Steric masking of a dilysine endoplasmic reticulum retention motif during assembly of the human high affinity receptor for immunoglobulin E

Abstract

Signals that can cause retention in the ER have been found in the cytoplasmic domain of individual subunits of multimeric receptors destined to the cell surface. To study how ER retention motifs are masked during assembly of oligomeric receptors, we analyzed the assembly and intracellular transport of the human high-affinity receptor for immunoglobulin E expressed in COS cells. The cytoplasmic domain of the α chain contains a dilysine ER retention signal, which becomes nonfunctional after assembly with the γ chain, allowing transport out of the ER of the fully assembled receptor. Juxtaposition of the cytoplasmic domains of the α and γ subunits during assembly is responsible for this loss of ER retention.
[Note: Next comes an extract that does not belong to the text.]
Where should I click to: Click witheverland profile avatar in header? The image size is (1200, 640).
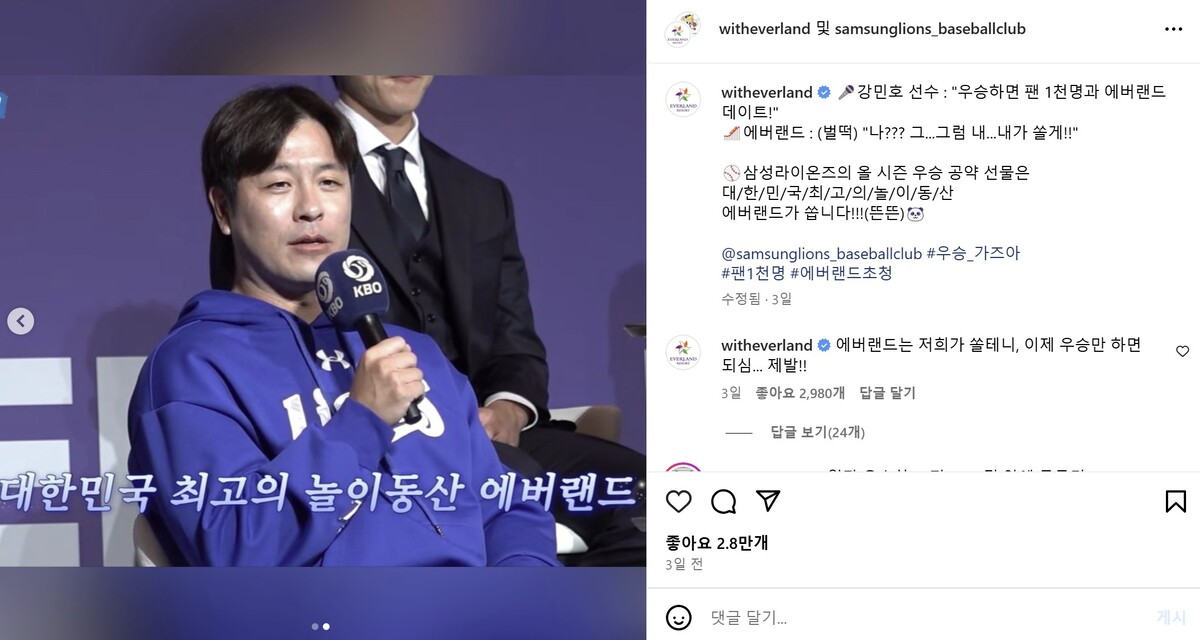click(683, 29)
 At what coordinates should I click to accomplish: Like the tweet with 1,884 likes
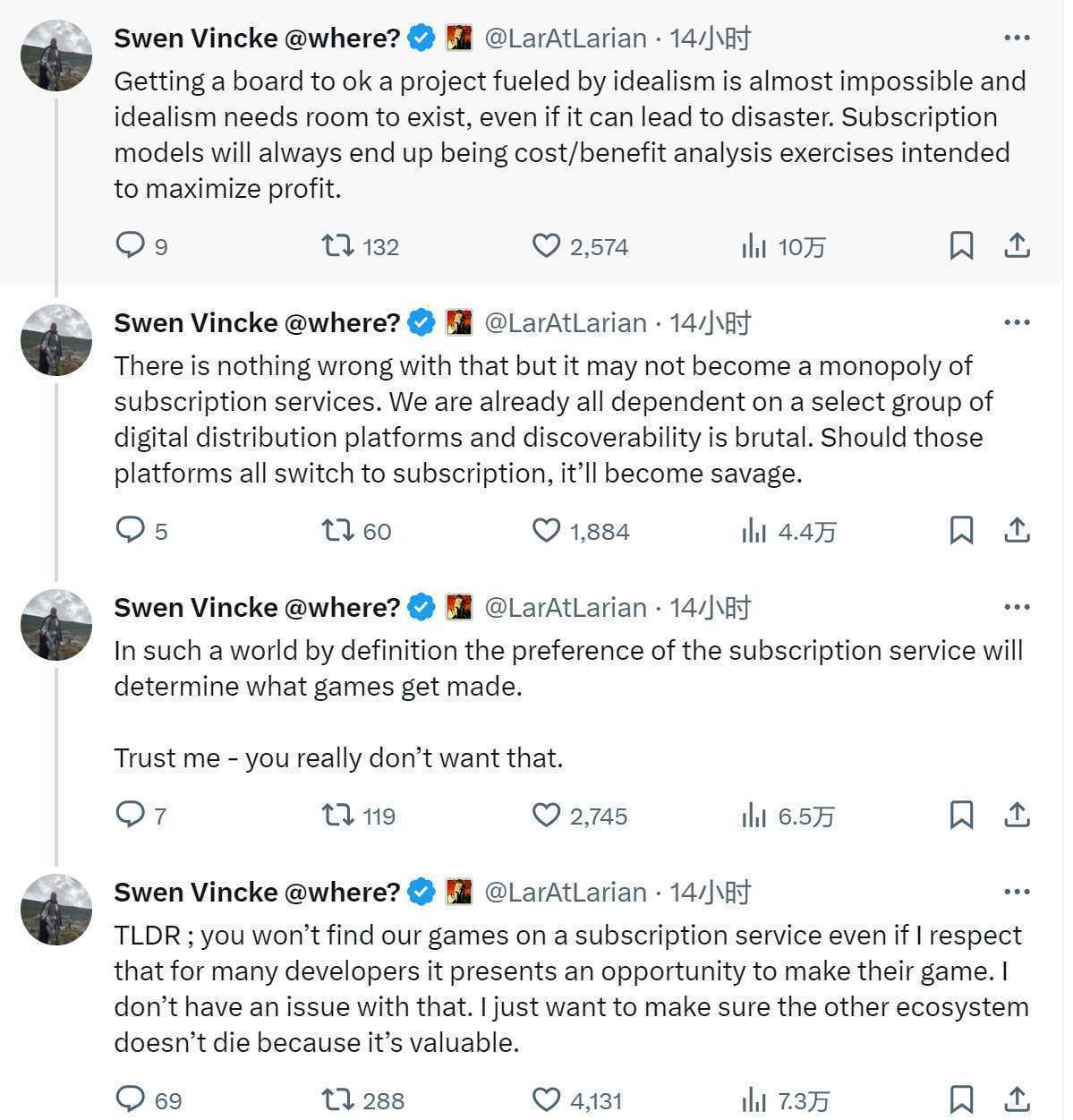[546, 530]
Substitution of the γ chain cytoplasmic domain with cytoplasmic domains of irrelevant proteins resulted in efficient transport out of the ER of the α chain, demonstrating that nonspecific steric hindrance by the cytoplasmic domain of the γ chain accounts for the masking of the ER retention signal present in the cytoplasmic domain of the α chain. Such a mechanism allows the ER retention machinery to discriminate between assembled and nonassembled receptors, and thus participates in quality control at the level of the ER.